Se creó una comisión popular que aconsejó abandonar la urbe “lo más pronto posible”. El 10 de abril, fecha del pico de muertes, los gobiernos nacional y provincial decretaron feriado hasta fin de mes, medida que oficializaba, en realidad, lo que, de hecho estaba sucediendo. Ayudada por los primeros fríos, la cifra comenzó a descender en la segunda mitad de abril hasta llegar a 89. Sin embargo, a fin de mes se produjo un nuevo pico de 161, probablemente provocado por el regreso de algunos de los autoevacuados. Esto condujo, a su vez, a una nueva huida. El mes terminó, en definitiva, con un saldo de más de 7500 muertos por el flagelo; y algo menos de 500, por otras enfermedades.
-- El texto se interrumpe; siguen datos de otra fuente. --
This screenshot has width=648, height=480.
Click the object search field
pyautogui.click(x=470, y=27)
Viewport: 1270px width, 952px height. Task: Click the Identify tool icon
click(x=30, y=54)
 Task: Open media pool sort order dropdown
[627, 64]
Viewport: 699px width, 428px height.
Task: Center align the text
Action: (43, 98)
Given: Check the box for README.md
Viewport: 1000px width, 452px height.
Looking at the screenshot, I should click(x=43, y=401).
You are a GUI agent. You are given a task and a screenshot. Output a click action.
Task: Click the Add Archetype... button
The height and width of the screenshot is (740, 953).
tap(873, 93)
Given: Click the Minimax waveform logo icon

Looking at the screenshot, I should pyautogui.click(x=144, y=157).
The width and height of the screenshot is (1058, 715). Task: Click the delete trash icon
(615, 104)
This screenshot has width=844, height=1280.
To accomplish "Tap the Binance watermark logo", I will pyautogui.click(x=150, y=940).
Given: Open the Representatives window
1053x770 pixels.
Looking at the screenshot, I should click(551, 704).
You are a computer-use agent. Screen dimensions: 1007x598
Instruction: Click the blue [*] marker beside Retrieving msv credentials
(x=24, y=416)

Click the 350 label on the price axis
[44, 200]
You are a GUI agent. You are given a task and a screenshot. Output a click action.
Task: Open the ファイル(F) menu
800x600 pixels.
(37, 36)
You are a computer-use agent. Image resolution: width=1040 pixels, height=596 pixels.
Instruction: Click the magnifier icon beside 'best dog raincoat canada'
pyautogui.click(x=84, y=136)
La Revista Quirúrgica informó 6 muertes en enero, 318 en febrero, 4992 en marzo, 7564 en abril, 845 en mayo y 38 en junio, es decir, un total de 13.763.
El doctor José Penna, a principios de la década de 1890, determinó el número de muertes por causa de fiebre amarilla registrados en los cementerios y obtuvo los siguientes datos: 11.044 en el Cementerio del Sur y 3423 en el Cementerio de la Chacarita. La mayor parte de las víctimas vivían en los barrios de San Telmo y Monserrat, en el centro de Buenos Aires y en los barrios situados en proximidades del Riachuelo, bajos y húmedos, y aptos para la proliferación de mosquitos.
Cabe señalar un dato que ilustra la frase “a mar revuelto, ganancia de pescadores” ya que existe constancia de que, una vez finalizada la epidemia, se originaron numerosos juicios, relacionados con testamentos sospechosos de haber sido fraguados por delincuentes que buscaban hacer fortuna a costa de los verdaderos herederos.
La sociedad de la época expresó su agradecimiento a todos los médicos que lucharon contra la epidemia y que, incluso, murieron a causa de esta. Como fuera indicado precedentemente, tal es el caso del Dr. Francisco Javier Muñiz, cuyo nombre lleva tanto el hospital de enfermedades infecciosas de la ciudad de Buenos Aires como el sitial número uno de la Academia Nacional de Medicina.